La pandemia silenciosa

El teletrabajo ha llegado para quedarse y con él se ha acrecentado la manifestación de nuevas afecciones y enfermedades físicas (como la fatiga visual, el síndrome del túnel carpiano, cefaleas, etc.) y mentales (estrés, ansiedad, depresión, entre otros). Así, desde 2020 se ha incrementado significativamente la demanda de antidepresivos como escitalopram, vortioxetina o mirtazapina, así como la demanda de profesionales de la salud mental.

La pandemia silenciosa queda constituida por un conjunto de trastornos psicosociales que parecen haber caído en el olvido por parte de los medios de comunicación, quienes les prestan escasa atención, a pesar de las cifras desoladoras con los que cuenta el panorama nacional.
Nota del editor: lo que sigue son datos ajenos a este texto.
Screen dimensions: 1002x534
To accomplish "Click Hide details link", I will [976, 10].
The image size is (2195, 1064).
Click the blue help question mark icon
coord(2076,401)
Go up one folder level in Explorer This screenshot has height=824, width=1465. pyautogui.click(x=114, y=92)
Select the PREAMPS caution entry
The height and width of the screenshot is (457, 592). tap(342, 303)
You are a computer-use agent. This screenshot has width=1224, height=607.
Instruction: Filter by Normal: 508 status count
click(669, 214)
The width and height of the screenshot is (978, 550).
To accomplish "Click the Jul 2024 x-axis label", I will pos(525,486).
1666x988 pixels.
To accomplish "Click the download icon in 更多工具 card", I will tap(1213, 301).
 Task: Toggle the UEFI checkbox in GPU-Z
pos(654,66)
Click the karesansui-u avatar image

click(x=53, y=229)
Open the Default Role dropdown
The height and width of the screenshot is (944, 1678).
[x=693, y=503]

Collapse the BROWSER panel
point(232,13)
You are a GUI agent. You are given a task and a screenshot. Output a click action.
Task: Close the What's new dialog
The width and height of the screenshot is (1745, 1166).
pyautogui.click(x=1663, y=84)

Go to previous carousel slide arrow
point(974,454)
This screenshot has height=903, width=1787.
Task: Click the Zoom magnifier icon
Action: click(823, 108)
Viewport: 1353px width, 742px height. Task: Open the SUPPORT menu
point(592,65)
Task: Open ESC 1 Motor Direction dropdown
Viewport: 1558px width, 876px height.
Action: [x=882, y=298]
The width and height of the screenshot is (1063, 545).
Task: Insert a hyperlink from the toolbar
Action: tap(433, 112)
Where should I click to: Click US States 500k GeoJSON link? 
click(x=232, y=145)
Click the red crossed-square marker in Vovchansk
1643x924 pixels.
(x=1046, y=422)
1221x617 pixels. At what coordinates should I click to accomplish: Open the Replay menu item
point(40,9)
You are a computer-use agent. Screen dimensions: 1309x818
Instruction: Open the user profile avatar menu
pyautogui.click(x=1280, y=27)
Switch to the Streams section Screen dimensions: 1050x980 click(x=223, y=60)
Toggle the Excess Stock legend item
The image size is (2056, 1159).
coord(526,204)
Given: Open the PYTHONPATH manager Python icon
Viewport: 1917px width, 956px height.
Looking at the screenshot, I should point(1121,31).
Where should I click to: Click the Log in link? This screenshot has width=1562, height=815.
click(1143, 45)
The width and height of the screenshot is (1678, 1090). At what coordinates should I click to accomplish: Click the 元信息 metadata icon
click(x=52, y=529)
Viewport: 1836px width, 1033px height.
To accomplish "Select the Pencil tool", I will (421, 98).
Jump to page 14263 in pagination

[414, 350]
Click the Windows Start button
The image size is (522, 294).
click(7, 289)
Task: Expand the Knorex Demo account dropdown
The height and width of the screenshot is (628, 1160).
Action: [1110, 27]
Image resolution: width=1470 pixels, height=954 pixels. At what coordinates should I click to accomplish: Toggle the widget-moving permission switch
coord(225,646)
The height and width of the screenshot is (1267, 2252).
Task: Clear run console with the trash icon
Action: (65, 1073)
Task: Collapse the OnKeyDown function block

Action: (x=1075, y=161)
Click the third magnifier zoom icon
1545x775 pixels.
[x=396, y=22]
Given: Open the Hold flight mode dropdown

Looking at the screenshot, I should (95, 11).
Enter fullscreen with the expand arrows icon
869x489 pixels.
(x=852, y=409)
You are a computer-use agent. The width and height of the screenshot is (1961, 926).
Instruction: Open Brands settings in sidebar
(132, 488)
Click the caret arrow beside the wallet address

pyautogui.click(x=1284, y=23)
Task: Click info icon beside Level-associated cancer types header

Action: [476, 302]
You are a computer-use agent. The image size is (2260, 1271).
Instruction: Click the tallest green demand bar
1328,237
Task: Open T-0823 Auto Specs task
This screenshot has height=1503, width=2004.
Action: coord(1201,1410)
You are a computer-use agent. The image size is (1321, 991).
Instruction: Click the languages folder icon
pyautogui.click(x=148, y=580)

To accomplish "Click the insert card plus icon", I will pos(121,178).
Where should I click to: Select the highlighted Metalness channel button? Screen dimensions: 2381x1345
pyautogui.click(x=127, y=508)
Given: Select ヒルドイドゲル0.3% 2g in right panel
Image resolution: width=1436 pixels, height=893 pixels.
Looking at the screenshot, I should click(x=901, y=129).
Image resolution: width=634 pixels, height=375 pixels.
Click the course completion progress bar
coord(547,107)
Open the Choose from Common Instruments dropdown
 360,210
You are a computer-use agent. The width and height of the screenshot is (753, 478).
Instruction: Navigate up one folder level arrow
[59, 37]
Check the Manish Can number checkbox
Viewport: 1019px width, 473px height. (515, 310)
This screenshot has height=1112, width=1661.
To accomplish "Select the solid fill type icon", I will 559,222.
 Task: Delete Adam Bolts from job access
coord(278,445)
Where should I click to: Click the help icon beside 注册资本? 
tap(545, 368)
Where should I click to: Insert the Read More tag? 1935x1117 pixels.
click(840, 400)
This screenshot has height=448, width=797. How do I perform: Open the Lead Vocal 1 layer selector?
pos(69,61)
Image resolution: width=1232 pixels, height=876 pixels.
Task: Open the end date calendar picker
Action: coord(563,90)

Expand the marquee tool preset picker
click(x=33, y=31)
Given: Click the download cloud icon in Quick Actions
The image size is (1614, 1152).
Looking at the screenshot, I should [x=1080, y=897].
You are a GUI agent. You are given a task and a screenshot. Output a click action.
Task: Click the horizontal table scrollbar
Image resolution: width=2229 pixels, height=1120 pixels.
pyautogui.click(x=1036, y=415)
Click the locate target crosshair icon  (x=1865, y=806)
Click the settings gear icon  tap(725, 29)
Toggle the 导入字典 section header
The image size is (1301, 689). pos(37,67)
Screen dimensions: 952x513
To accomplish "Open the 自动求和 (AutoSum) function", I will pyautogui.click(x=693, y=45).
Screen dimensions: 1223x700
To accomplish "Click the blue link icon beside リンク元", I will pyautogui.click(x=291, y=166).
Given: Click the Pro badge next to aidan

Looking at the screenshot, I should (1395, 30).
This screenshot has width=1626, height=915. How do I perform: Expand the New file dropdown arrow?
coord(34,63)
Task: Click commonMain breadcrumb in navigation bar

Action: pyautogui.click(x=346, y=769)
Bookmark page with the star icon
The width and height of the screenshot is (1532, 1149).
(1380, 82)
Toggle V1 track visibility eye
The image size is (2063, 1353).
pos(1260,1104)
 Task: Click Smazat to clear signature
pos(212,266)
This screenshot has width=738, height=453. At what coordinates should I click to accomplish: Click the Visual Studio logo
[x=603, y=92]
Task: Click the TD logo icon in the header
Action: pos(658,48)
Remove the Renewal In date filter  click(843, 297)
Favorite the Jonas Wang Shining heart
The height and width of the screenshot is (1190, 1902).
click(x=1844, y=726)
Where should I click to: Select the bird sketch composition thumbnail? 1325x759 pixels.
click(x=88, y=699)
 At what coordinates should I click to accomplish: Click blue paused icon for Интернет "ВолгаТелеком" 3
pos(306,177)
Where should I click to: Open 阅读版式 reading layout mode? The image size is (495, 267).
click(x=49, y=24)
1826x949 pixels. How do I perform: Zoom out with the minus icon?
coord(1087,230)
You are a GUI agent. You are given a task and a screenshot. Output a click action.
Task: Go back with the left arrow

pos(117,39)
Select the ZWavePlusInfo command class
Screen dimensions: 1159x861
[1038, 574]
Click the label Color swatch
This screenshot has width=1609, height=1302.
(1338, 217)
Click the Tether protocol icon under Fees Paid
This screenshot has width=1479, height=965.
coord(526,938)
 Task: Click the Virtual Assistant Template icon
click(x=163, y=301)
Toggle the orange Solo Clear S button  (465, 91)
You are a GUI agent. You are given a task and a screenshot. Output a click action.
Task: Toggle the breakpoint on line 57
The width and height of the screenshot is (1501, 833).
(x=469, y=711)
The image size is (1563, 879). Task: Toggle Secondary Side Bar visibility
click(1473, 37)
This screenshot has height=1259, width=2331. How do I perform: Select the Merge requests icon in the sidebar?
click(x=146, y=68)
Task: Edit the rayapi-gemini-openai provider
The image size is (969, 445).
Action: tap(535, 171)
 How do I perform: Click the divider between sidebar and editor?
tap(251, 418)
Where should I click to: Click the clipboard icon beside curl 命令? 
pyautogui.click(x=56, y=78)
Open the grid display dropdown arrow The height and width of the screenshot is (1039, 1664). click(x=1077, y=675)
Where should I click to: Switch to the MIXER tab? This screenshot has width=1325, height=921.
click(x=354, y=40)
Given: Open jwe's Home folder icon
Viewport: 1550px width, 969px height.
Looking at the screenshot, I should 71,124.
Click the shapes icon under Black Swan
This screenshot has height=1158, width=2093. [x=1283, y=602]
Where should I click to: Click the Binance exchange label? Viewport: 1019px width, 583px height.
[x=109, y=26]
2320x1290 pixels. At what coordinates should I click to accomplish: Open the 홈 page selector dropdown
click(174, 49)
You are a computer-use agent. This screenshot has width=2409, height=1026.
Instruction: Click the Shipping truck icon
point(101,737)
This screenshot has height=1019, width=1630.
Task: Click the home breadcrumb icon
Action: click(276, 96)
Se estima que una de cada cuatro personas sufre o sufrirá un problema de salud mental a lo largo de su vida en nuestro país.

Pero no hablemos de futuro; en el presente once personas al día se suicidan en España, según los últimos datos publicados por el Instituto Nacional de Estadística. O lo que es lo mismo, una persona se quita la vida cada vez que transcurre poco más de una hora. No es opinable la necesidad de volcar recursos económicos y humanos para paliar la preocupante situación. Se trata de datos constatados. Se trata de vidas humanas.